8

We are having a file in Linux which contains one line per record, but problem comes when the line contains some new line characters. In this case, the backslash is appended at the end of line and the record is split into multiple lines. So below is my problem:

"abc def \
xyz pqr"

should be:

"abc def xyz pqr"

I tried sed -I 's/\\\n/ /g' <file_name> which is not working. I also tried the tr command but it replaces only one character, not the string. Can you please suggest any command to handle this issue.

HalosGhost
  • 4,732
  • 10
  • 33
  • 41
Deepak
  • 83
  • 1
  • 3

5 Answers5

9

You should be able to use

sed -e :a -e '/\\$/N; s/\\\n//; ta'

See Peter Krumins' Famous Sed One-Liners Explained, Part I, 39. Append a line to the next if it ends with a backslash "\".

steeldriver
  • 78,509
  • 12
  • 109
  • 152
3

The shortest solution seems to be with perl:

perl -pe 's/\\\n//'
vinc17
  • 11,912
  • 38
  • 45
3

You can use awk:

$ awk 'sub(/\\$/,""){printf("%s", $0);next};1' file
"abc def xyz pqr"
cuonglm
  • 150,973
  • 38
  • 327
  • 406
2
while read twolines
do printf %s\\n "$twolines"
done <file

...which is what I suspect was the intended destiny for that file anyway. With sed you might do:

sed 'N;s/\([^\\]\)\\\n/\1/;P;D' <file

...which would at least protect backslash quoted quotes, though it misses backslash quoted backslash quoted quotes.

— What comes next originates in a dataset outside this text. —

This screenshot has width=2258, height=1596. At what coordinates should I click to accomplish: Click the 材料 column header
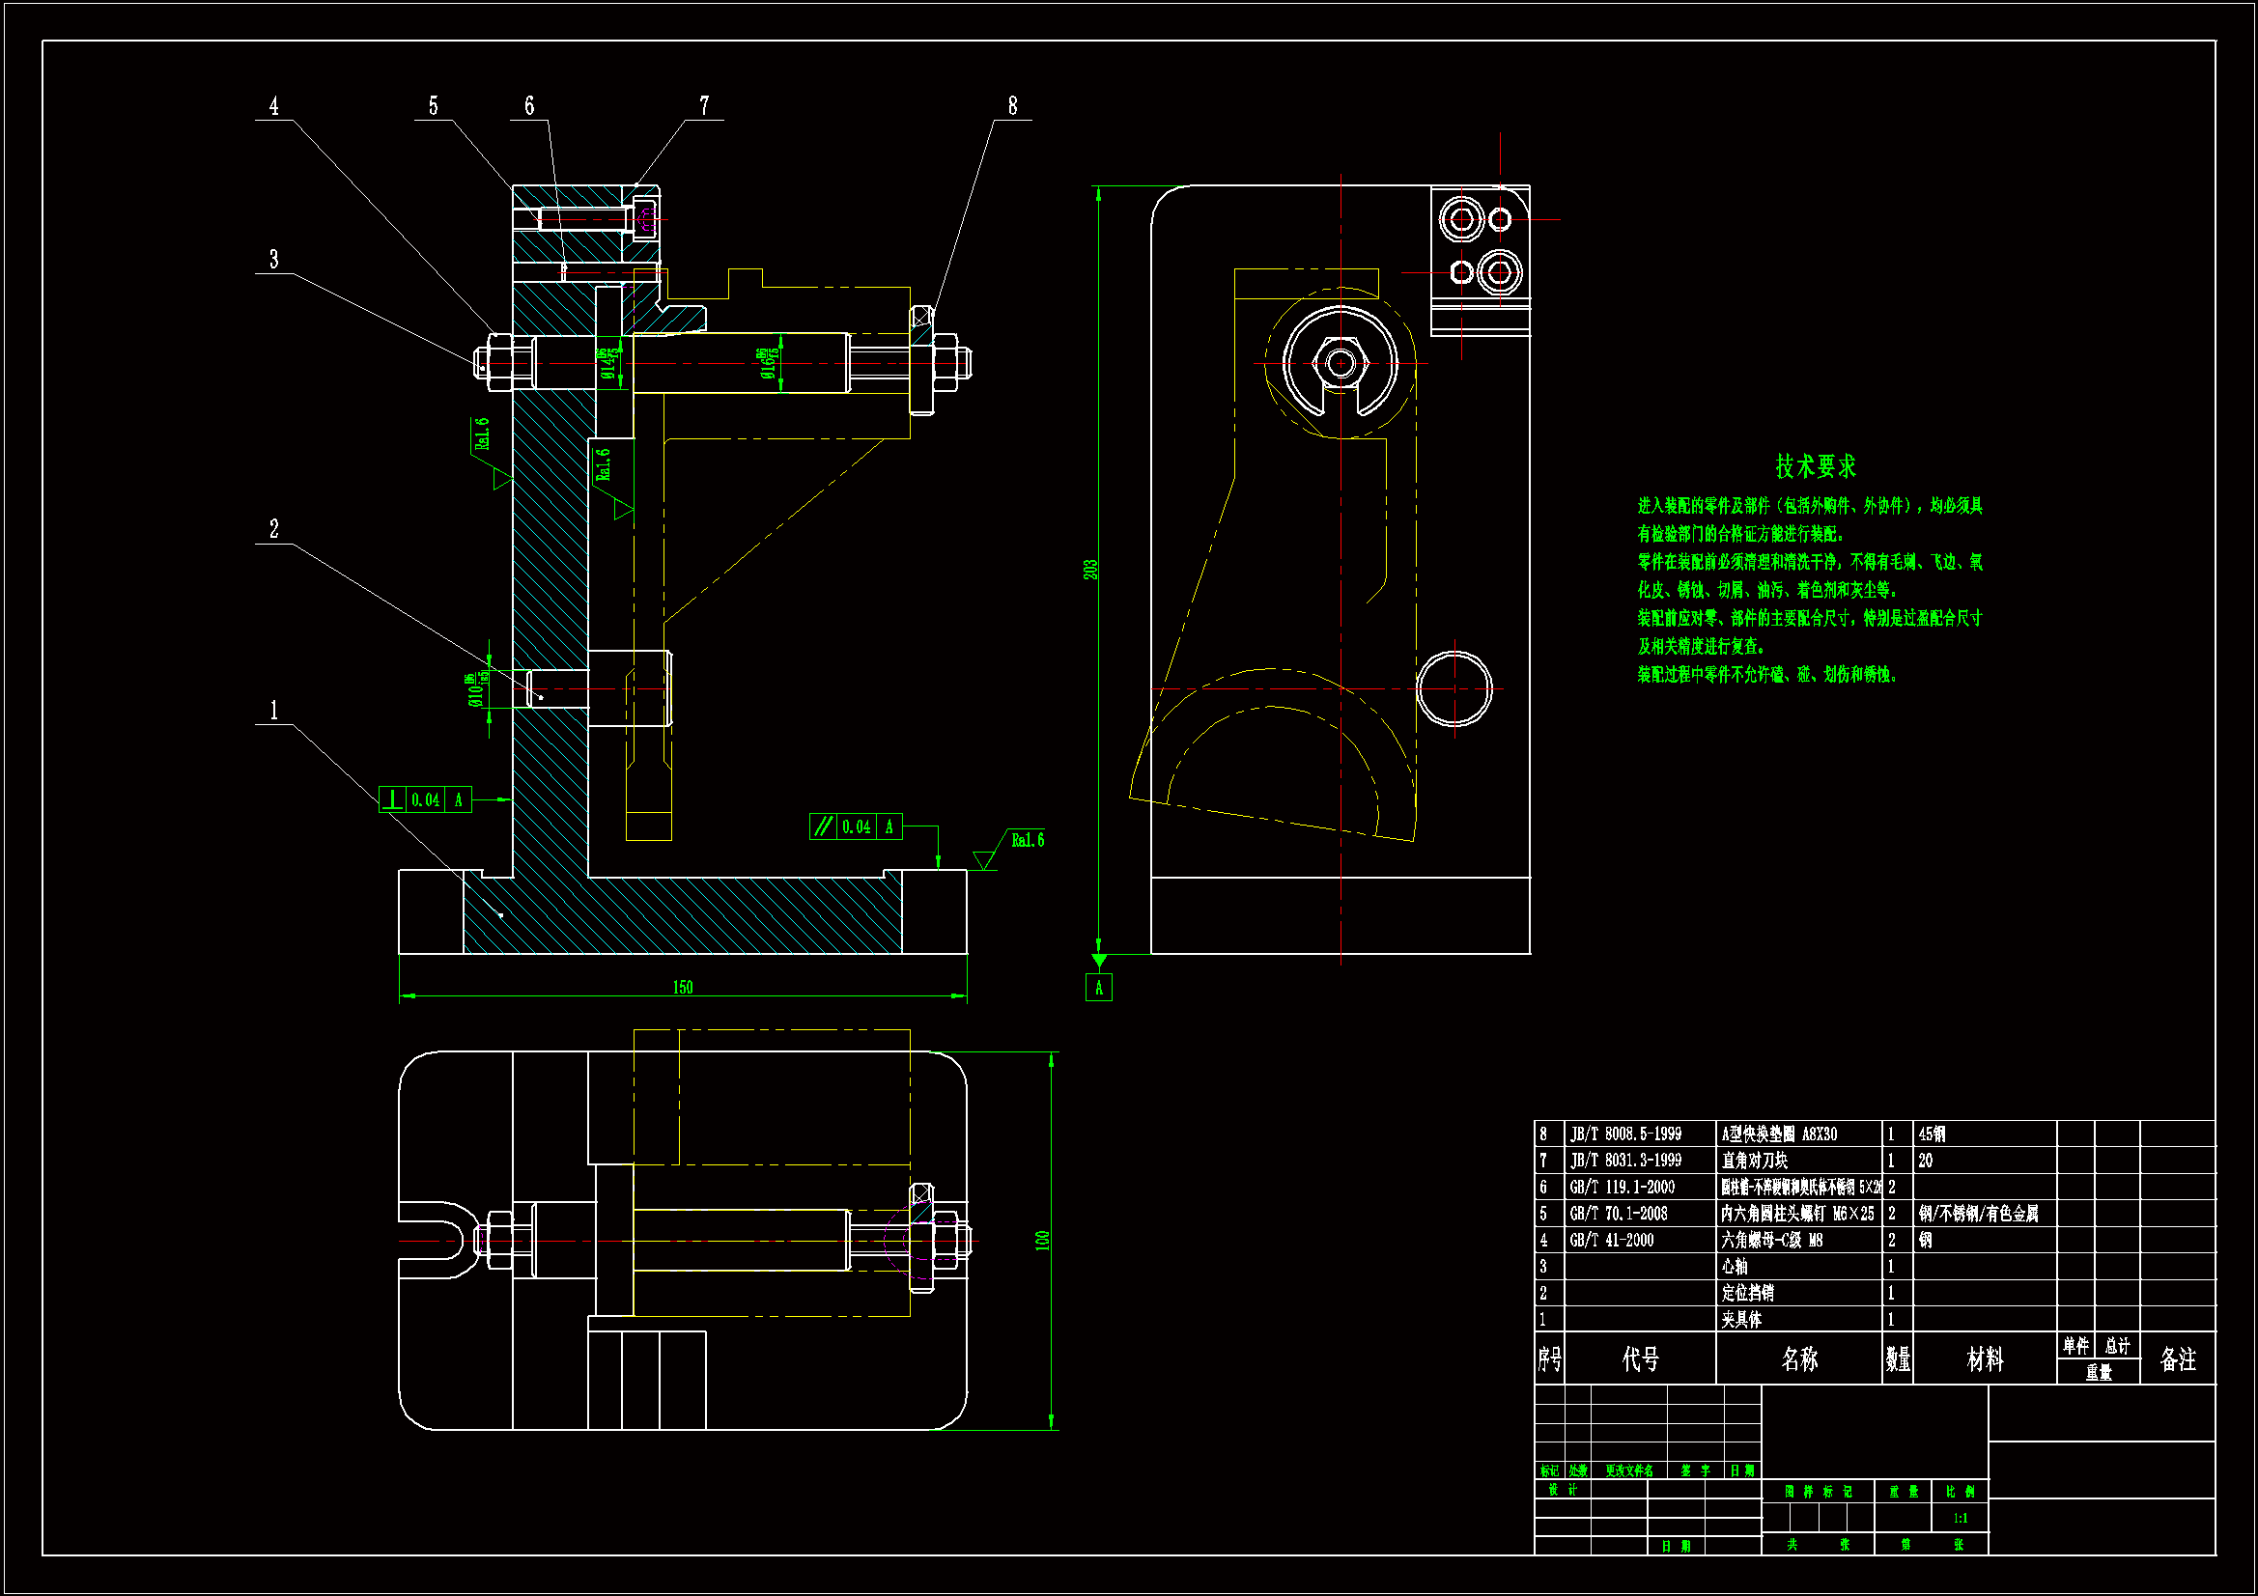pyautogui.click(x=1985, y=1359)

Yeah, it's kind of a nightmare regex-wise, but the while read...done thing handles all of those cases properly. Admittedly, though, with some adaptation, steeldriver's solution could reliably handle all cases, too, because the t command can recurse once per successful substitution.

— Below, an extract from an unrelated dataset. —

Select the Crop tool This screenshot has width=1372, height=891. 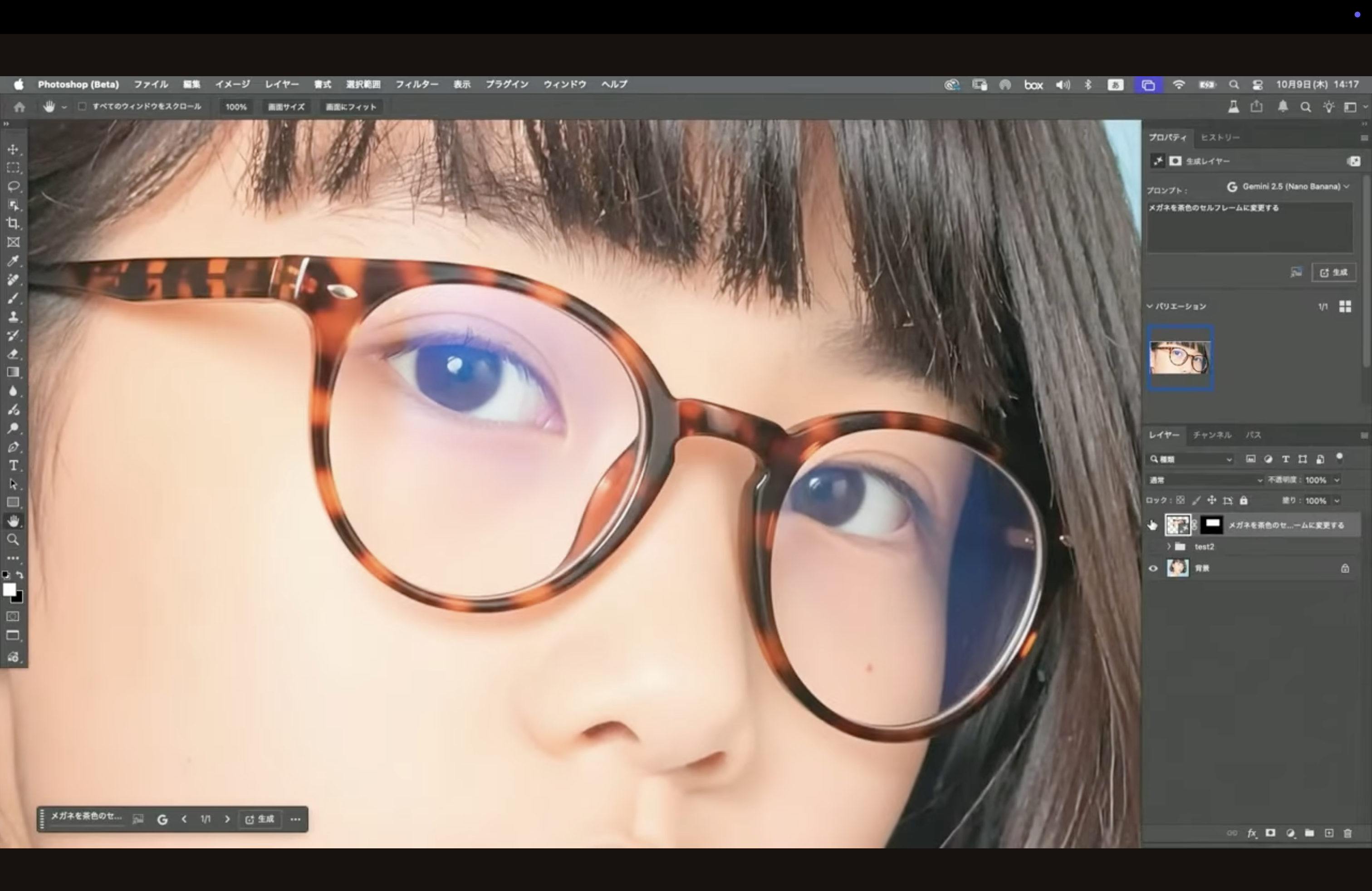(13, 224)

Still, if that's not a problem then:

sed 'N;s/\\\n//;P;D' <file

...does the job.

mikeserv
  • 57,448
  • 9
  • 113
  • 229
  • This only process two consecutive lines. Try `str=$'foo bar \\\nbash 1 \\\nbash 2 \\\nbash 3 \\\nbash 4 \\\nbaz\ndude \\\nhappy\nxxx\nvvv 1 \\\nvvv 2 \\\nCCC'; echo "$str" | sed 'N;s/\([^\\]\)\\\n/\1/;P;D'`. –  Aug 02 '18 at 13:32
  • @Isaac - yeah. to do more than that the `t` command is referred for pattern-space recursion. the `N;...P;D` sliding window solutions are *usually* tailored for outside max handles - theyre often a good means of optimizing a test loop... though a combination of the two techniques with the `t`est laid out *ahead* of either or both of the `s`ubstitution and `N`/`n`ext line grab as applied after a `D`elimited deletion can arbitrarily recurse nested/differed quote contexts at minimal retainer for streamed ops. essentially a bookmarked mem jump... anyway, your `$str` doesnt have any double-quotes. – mikeserv Aug 04 '18 at 22:34
1

Another awk variation

awk '{ORS = /\\/? "": RS; sub(/\\$/, ""); print}' file
iruvar
  • 16,515
  • 8
  • 49
  • 81